I saw this notation $V= V_1\otimes V_2$ in a survey on universal algebra, where $V$ was a variety, but the survey in question didn't define this notation. Could anyone explain what it means ?

Answer 1

I would have to read the survey in question to be sure, but I have most commonly seen this notation used when talking about decidable varieties.

You can find a definition here: https://www.math.uwaterloo.ca/~snburris/htdocs/MYWORKS/PAPERS/DecidVar.pdf

Answer 2

The tensor product notation, $V_1\otimes V_2$, for some kind of product of varieties is used in (at least) two different ways.

Way 1.

For the Kronecker product, or tensor product. ($V_1\otimes V_2$ is the variety of $V_1$ models in $V_2$, and conversely.) You can find it used this way here

Freyd, P. Algebra valued functors in general and tensor products in particular. Colloq. Math. 14 1966 89-106.

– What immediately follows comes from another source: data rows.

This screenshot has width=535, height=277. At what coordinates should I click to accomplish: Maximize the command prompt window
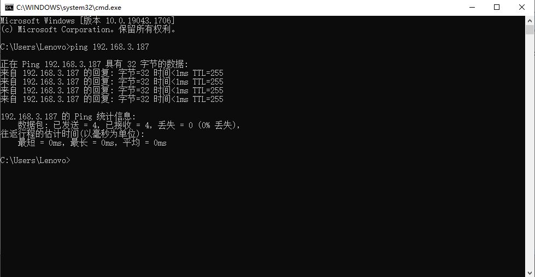tap(497, 8)
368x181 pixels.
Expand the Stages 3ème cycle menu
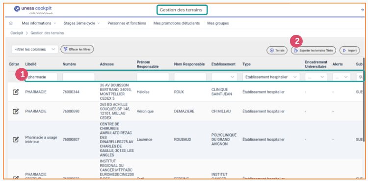(81, 23)
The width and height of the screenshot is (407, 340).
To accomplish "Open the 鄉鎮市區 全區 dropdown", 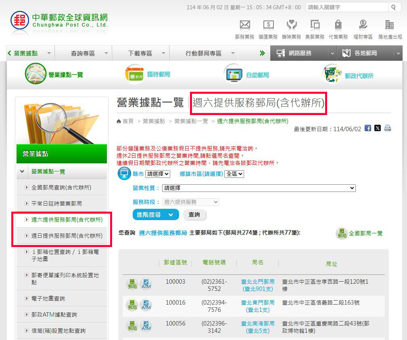I will 234,174.
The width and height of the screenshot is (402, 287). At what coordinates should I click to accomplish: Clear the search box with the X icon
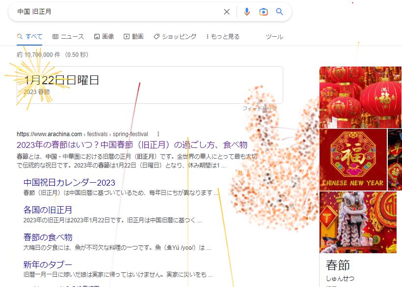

in the language of algebraic theories, and here

Neumann, Walter D. Malʹcev conditions, spectra and Kronecker product. J. Austral. Math. Soc. Ser. A 25 (1978), no. 1, 103-117.

in the language of varieties. The notation $V_1\otimes V_2$ is still used to denote the tensor product of varieties.

Way 2.

$V_1\otimes V_2$ has been used to denote the categorical product in the category of varieties and clone morphisms. This product of the varieties $V_1$ and $V_2$ is the variety whose clone is the product of the clone of $V_1$ with the clone of $V_2$. I have seen it denoted by $V_1\otimes V_2$, or by $V_1\widehat{\times}V_2$, or by $V_1\times V_2$ in, for example,

García, O. C.; Taylor, W. The lattice of interpretability types of varieties. Mem. Amer. Math. Soc. 50 (1984), no. 305, v+125.

McKenzie, Ralph A new product of algebras and a type reduction theorem. Algebra Universalis 18 (1984), no. 1, 29-69.

Grätzer, G.; Lakser, H.; Płonka, J. Joins and direct products of equational classes. Canad. Math. Bull. 12 1969 741-744.

Fortunately, the use of $V_1\otimes V_2$ in the sense of Way 2 seems to be dying out, and instead $V_1\times V_2$ is being used for the categorical product.